Die Möglichkeiten einer leeren Straße

Die algerische Protestbewegung verzichtet freiwillig auf Proteste während der Coronakrise/ Über 1200 Aktivisten angeklagt

  • Claudia Altmann
  • Lesedauer: 3 Min.

Die seit über einem Jahr andauernden landesweiten Demonstrationen für einen radikalen Wandel des Systems und die Einführung von Demokratie und Rechtsstaatlichkeit sind angesichts der Corona-Pandemie zunächst ausgesetzt. Damit kam die Protestbewegung, der Hirak, den staatlichen Maßnahmen zuvor, die erst Tage später den Lehrbetrieb an Schulen und Universitäten, den öffentlichen Nah- und Fernverkehr und zuletzt auch die Zusammenkünfte in den Moscheen einstellen ließ.

Das 40-Millionen-Land hatte durch das Virus am Donnerstag nach offiziellen Angaben 58 Tote zu beklagen und 847 Träger des Virus registriert. Lediglich neun der 48 Landesbezirke sind bislang nicht von der Pandemie betroffen. Mittlerweile gelten Kontaktverbote und nächtliche Ausgangssperren im größten Teil des Landes.

Der Hirak indes erfindet sich in dieser Situation neu. Statt gemeinsam zu demonstrieren, organisieren die Anhänger der Bewegung jetzt Hilfsaktionen für Bedürftige, desinfizieren öffentliche Plätze. Studierende der TU Algier stellen mit Spenden Desinfektionsmittel her oder führen Sensibilisierungs- und Informationskampagnen digital und analog durch.

Während jedoch die Protestbewegung zum landesweiten Innehalten aufrief, sieht sie sich verstärkten Repressionen seitens der Machthaber ausgesetzt.
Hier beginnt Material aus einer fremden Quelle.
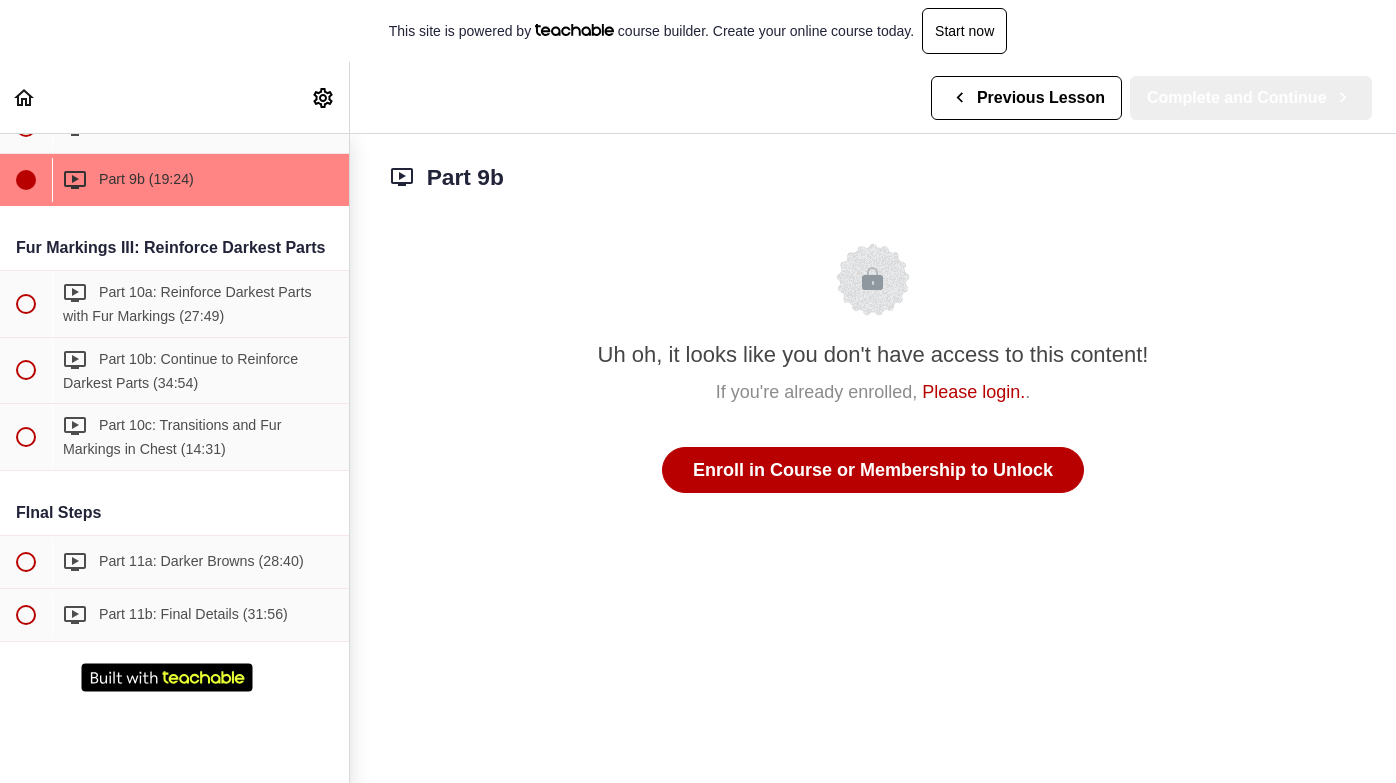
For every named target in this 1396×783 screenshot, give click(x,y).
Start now (964, 31)
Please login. (973, 392)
In mehreren Städten wurden Aktivisten des Hirak polizeilich vorgeladen und inhaftiert. Für einen Aufschrei der Entrüstung sorgte der Fall des Oppositionellen Karim Tabbou. Der Sprecher der Sozialdemokratischen Union und einer der bekanntesten Aktivisten des Hirak war zu sechs Monaten Gefängnis verurteilt worden.
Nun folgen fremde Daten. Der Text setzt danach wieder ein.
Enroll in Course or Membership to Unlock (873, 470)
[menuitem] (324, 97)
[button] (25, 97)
Ende März wurde ihm zwei Tage vor seiner Entlassung überraschend erneut der Prozess gemacht. Seine Anwälte wurden darüber nicht informiert. Ohne jeglichen Rechtsbeistand verurteilten ihn die Richter zu einem weiteren Jahr Haft. Der 47-jährige erlitt im Gerichtssaal einen Schwächeanfall und befindet sich seitdem nach Informationen seiner Anwälte in einem besorgniserregenden Zustand.

Wenige Tage später wurde gegen den Journalisten Khaled Drareni Untersuchungshaft angeordnet. Der Gründer eines Internet-Nachrichtenportals und Korrespondent von Reporter ohne Grenzen wurde bereits Anfang März während der Berichterstattung auf einer Demonstration in Algier festgenommen, aber zunächst auf freien Fuß gesetzt. Ihm werden »Anstiftung zu unbewaffneter Massenansammlung« sowie »Angriff auf die nationalen Einheit« vorgeworfen.

Etwa 200 algerische Medienschaffende reagierten unverzüglich mit einem Aufruf, in dem sie an die von der Verfassung garantierte Pressefreiheit erinnern und Drarenis sofortige Freilassung fordern. Das Nationale Komitee für die Freilassung der Gefangenen spricht von »schwerwiegenden Entgleisungen« und wirft den Behörden Intransparenz vor.

Nach Angaben des Komitees wurde gegen mehr als 1200 Aktivisten der Protestbewegung Anklage erhoben. Wie viele davon inhaftiert sind, liege im Dunkeln. »Jetzt, da die Regierungen anderer Länder alles tun, um die Gesundheit ihrer Bürgerinnen und Bürger zu schützen, passiert hier genau das Gegenteil«, kritisiert die Anwältin Fetta Seddat in einer Erklärung des Komitees. »Die Machthaber gehen derzeit auf friedliche Aktivisten los, inhaftieren immer mehr, um den Hirak seiner Substanz zu berauben«, heißt es in der Erklärung.

Staatspräsident Abdelmadjid Tebboune begnadigte wegen der Pandemie 5037 Gefangene. Jene, die wegen politischen Überzeugungen oder Meinungsäußerung sitzen, befänden sich nicht auf der Liste, hieß es aus Anwaltskreisen.